Why the State's worldwide hunger to govern internet platforms should worry us more than the platforms themselves
There is a revealing little scene in this week’s New Zealand political news. The Media Minister, Paul Goldsmith, told a select committee that he goes on phoning the chairs of the public broadcasters at “random times” to see what is going on, keeps no notes, makes no recording, carries — in his own phrase — no “little notebook,” and assumes the chairs keep no record either.
This is the same minister whose private call from the TVNZ chair, who tried to raise a news story the Government disliked, set off a firestorm two months earlier. Ministers are barred by law from directing the public broadcasters on editorial matters. The minister’s defence was essentially that the alternative — never talking to the people he appoints — would be worse.
Set beside that, a second story from the same week: the head of Screen Producers New Zealand calling it “extremely urgent” that the country follow Australia and impose a levy on international streaming services, with the Government already floating a levy, a local-content quota, or forced investment, and meanwhile asking the streamers to “voluntarily” hand over their New Zealand revenue and subscriber data so officials can build the evidence base for “potential future interventions.”
Put the two together and you have, in miniature, the governing instinct of our age: the conviction that the flow of information and entertainment is a thing the State ought to be managing — by a quiet word here, a levy there, a quota, a ban, a new framework.
The platforms that now carry most of what people read, watch and say are the great prize of that instinct, and the reasons given for reaching for them deserve far more scepticism than they usually get.
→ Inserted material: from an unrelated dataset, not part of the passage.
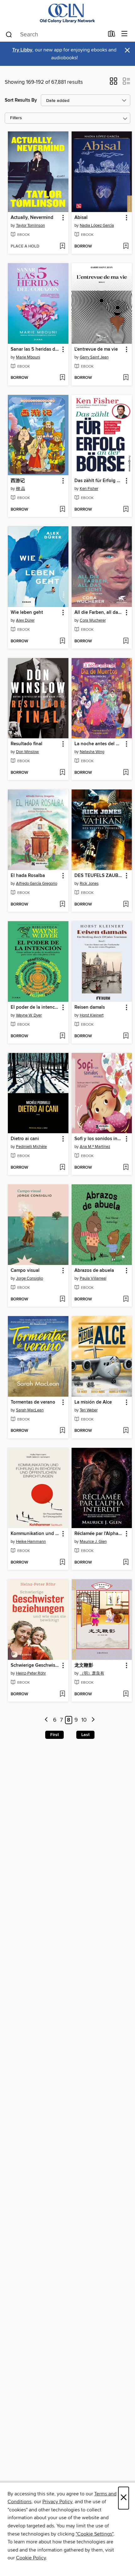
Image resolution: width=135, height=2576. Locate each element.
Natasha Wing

An alternative the State cannot control
Begin with the part that is rarely said aloud. The large internet platforms are the first mass-communication infrastructure in modern history that no government built, licenses, or can easily switch off.
For most of the twentieth century, the State sat close to the chokepoints: it issued broadcast licences, owned the public broadcasters, and could lean on a handful of editors.
The Goldsmith episode is a fossil of that world — a minister who still thinks the natural thing to do is ring the chair and ask what is going on. The platforms broke that arrangement. They represent an alternative means of messaging the State did not authorise and cannot conduct off-record phone calls to manage.
It should not surprise us, then, that the most aggressive platform regulation now arrives dressed as something else.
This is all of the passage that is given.